A multa em primeiro lugar

A Companhia de Engenharia de Tráfego de São Paulo (CET) vai substituir os 156 radares fotográficos que há 20 anos foram instalados nos principais corredores de trânsito da capital para documentar infrações cometidas nas faixas exclusivas de ônibus e nos cruzamentos com semáforos. Com os novos equipamentos, as fotos em placas serão substituídas por imagens digitais de alta definição. Estima-se que a troca multiplicará por cinco o total de multas para esses dois tipos de infração.

, O Estado de S.Paulo

18 Junho 2011 | 00h00

Entre 2005 e 2010, o número de multas de trânsito em São Paulo praticamente dobrou. No ano passado, foram 6,97 milhões, um total 96% superior ao registrado seis anos antes. O aumento do rigor na fiscalização não leva, porém, à redução do número de acidentes nas ruas da capital. Pelo contrário. Embora lombadas eletrônicas e radares se multipliquem nas ruas - também para flagrar desrespeito ao rodízio e ao limite de velocidade - e cresça o número de agentes de trânsito da CET, que deixam de orientar o motorista para preencher seus blocos de multas, a civilidade no trânsito se reduz e a violência aumenta. Em 2010, houve 26.370 acidentes de trânsito na capital, que mataram 1.357 pessoas - 161 a mais do que as 1.196 vítimas de homicídios dolosos registrados no mesmo período.

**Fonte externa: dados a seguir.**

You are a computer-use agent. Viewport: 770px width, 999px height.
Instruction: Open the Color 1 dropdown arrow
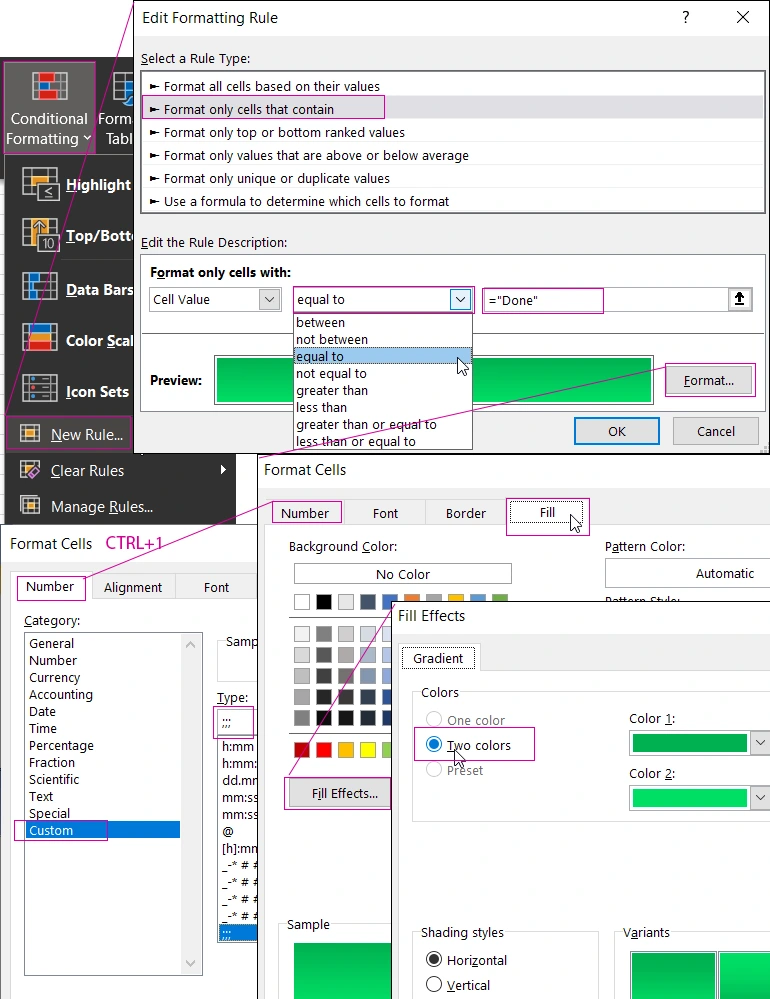coord(760,743)
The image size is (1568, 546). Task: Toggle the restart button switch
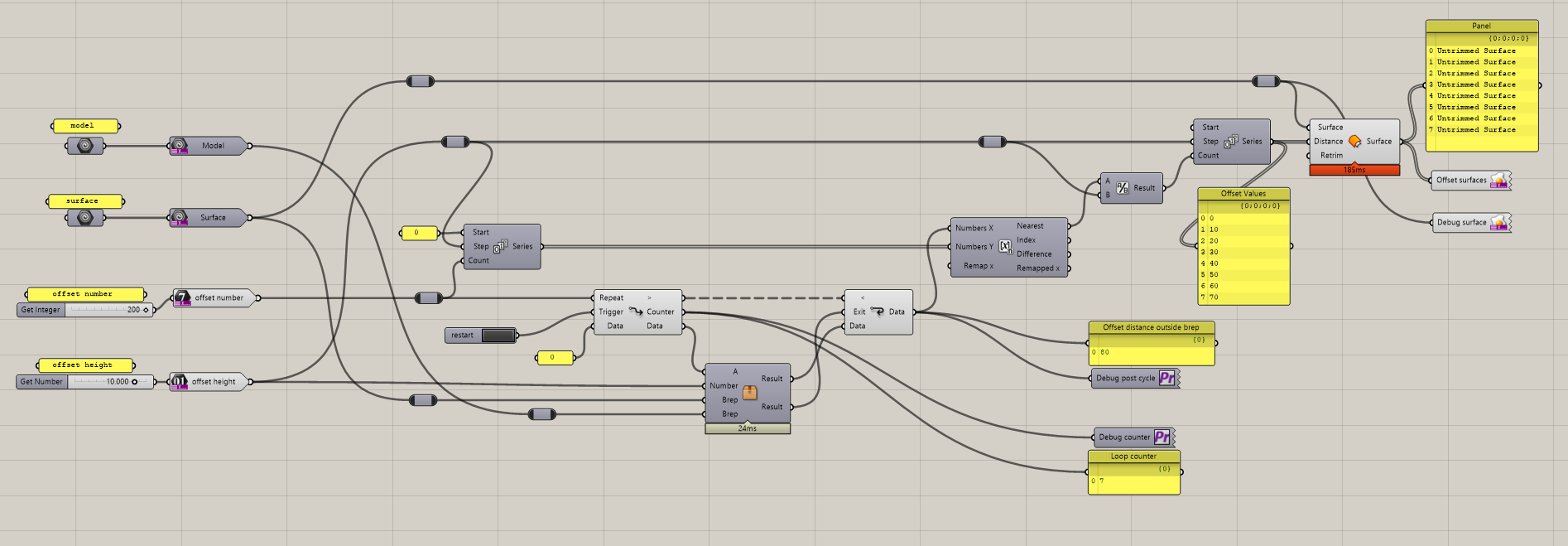(498, 336)

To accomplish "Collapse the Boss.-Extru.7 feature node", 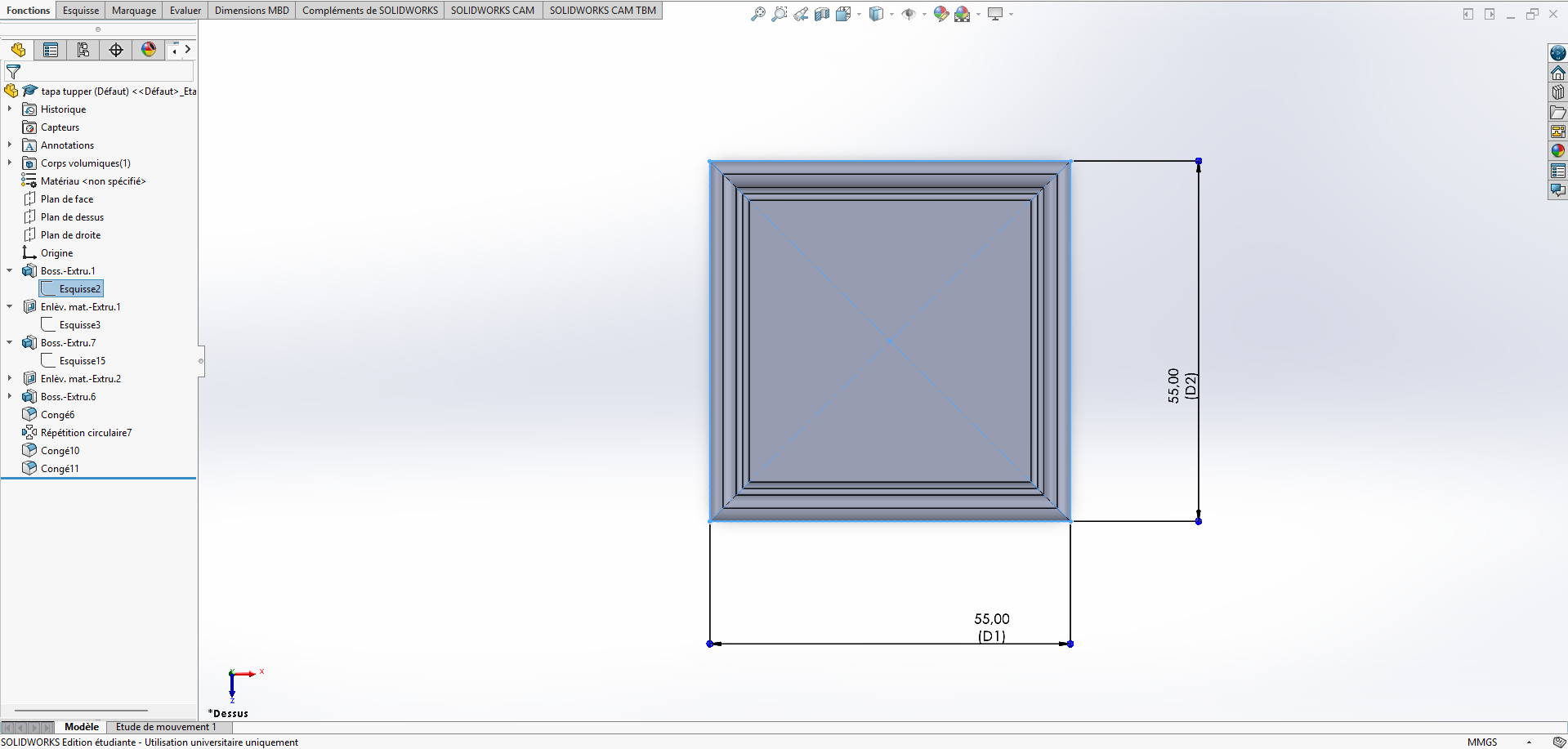I will (10, 342).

A verdadeira intenção do governo municipal ao decidir pela troca dos radares é, portanto, a de aumentar a arrecadação. Afinal, um número expressivo de motoristas se livrou das multas de trânsito em 2010, principalmente por causa da falha no processamento de autuações registradas por radares. Os atuais equipamentos produzem imagens de baixa resolução, o que provoca o descarte de pelo menos metade das fotos que registram. Além disso, no caso dos corredores de ônibus, os radares registram também a presença de táxis, veículos que podem trafegar pelas faixas exclusivas. Os filmes utilizados por esses radares têm capacidade para apenas 36 fotos e, no período necessário para substituí-los, muitos veículos em situação irregular deixam de ser flagrados.

Se a administração municipal estivesse interessada em aumentar a segurança do trânsito e não em multar mais, em vez de investir em radares mais modernos, promoveria a educação dos motoristas e pedestres e melhoraria a engenharia de tráfego. O correto é tratar o Código de Trânsito Brasileiro (CTB) como instrumento principalmente educativo e, por isso, a boa convivência no trânsito deveria fazer parte da formação das crianças, dos jovens e dos motoristas.

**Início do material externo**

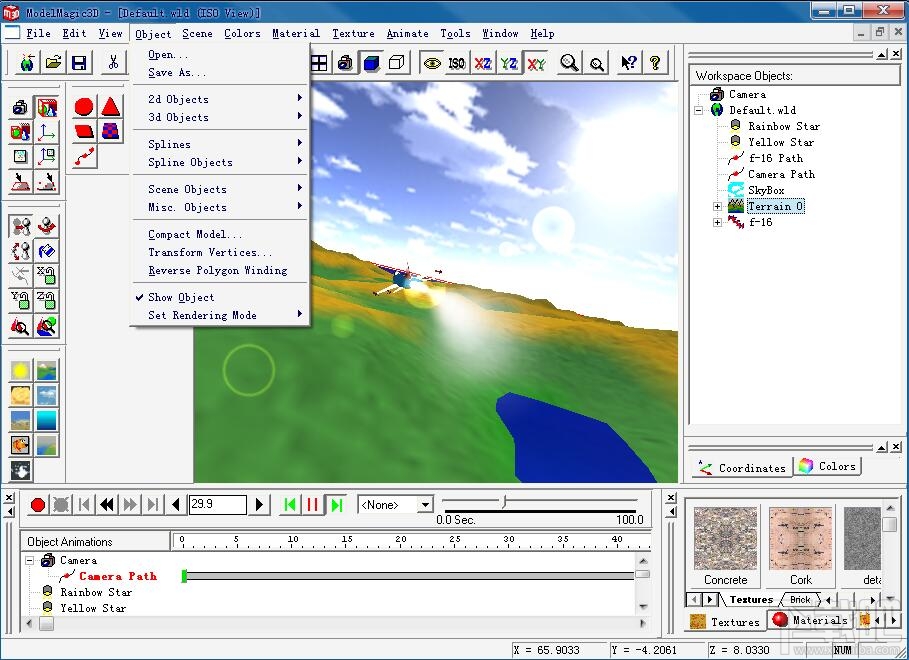Switch to ISO view
The height and width of the screenshot is (660, 909).
point(457,62)

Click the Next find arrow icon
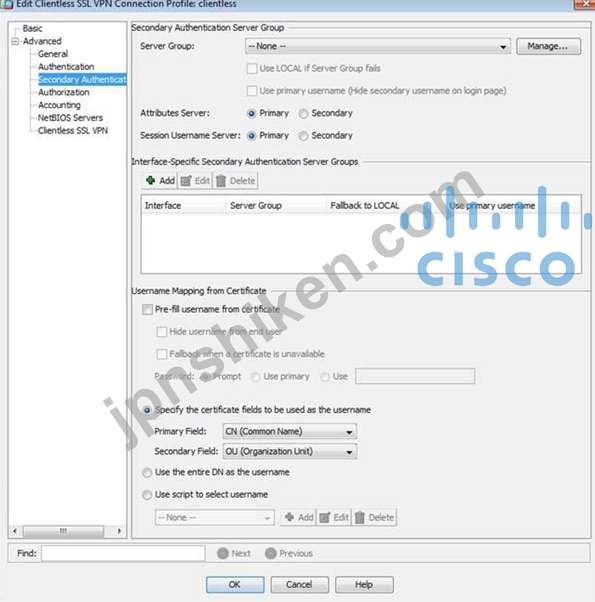coord(223,553)
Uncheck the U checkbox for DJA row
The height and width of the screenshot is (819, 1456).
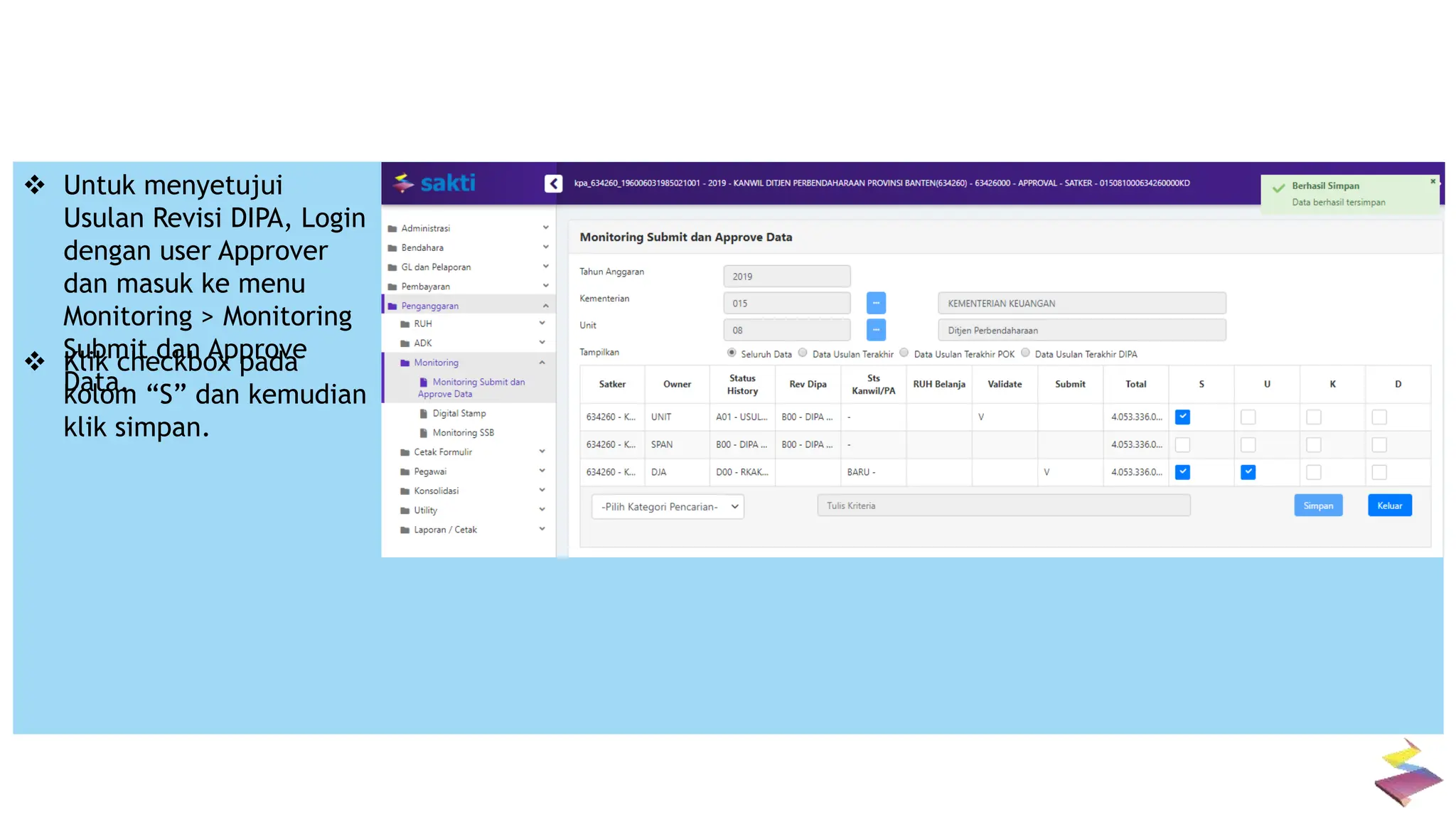1248,472

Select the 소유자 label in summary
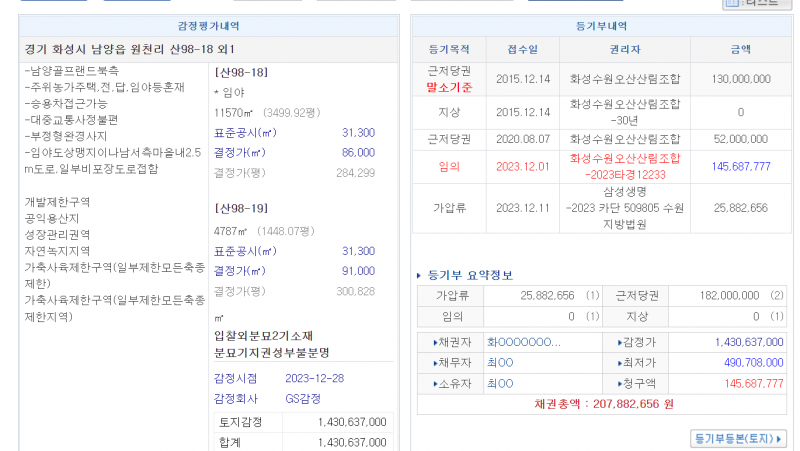(449, 383)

Em vez de se preocupar exageradamente com as multas, a Prefeitura deveria adotar as medidas necessárias para melhorar a segurança do trânsito, com adequada visibilidade dos sinais, pavimentação de qualidade e orientação precisa aos motoristas por parte dos agentes da CET, que estão mesmo é interessados em flagrar infratores.

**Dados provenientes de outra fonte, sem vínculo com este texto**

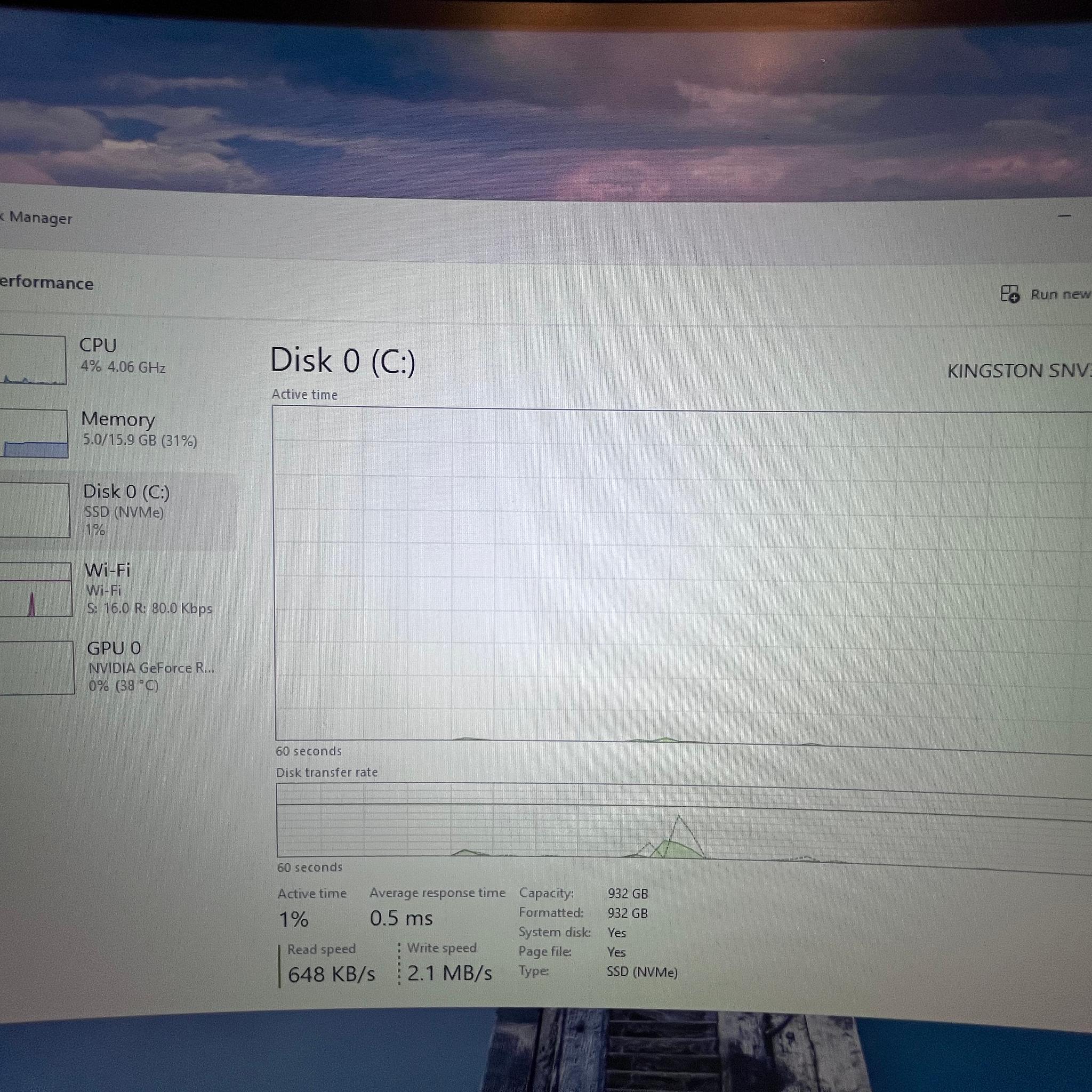Click the Wi-Fi throughput mini graph
Viewport: 1092px width, 1092px height.
[x=36, y=589]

Se a preocupação das autoridades de trânsito fosse reduzir a violência nas ruas, elas já estariam há muito tempo fazendo o possível para eliminar uma das maiores causas de mortes em acidentes, que é o permanente conflito entre motociclistas e motoristas na disputa pelos poucos espaços livres nos corredores. Das 1.357 mortes ocorridas no ano passado em acidentes de trânsito, 478 foram de motociclistas. Há décadas, a administração municipal vem editando e reeditando normas para tornar menos perigosa a circulação de motos pelas vias da cidade. Normas quase nunca cumpridas, porque os motoboys sempre conseguiram impor sua vontade aos governantes, que vivem de olho gordo em seus votos.

O trânsito de São Paulo fere uma pessoa a cada 20 minutos e mata uma a cada 13 horas. Foram 228 mortos entre janeiro e abril deste ano e mais de 8,3 mil feridos. São números que demonstram claramente que a estratégia da punição ampla, descolada da educação e da engenharia de tráfego, não é a melhor maneira de enfrentar o problema.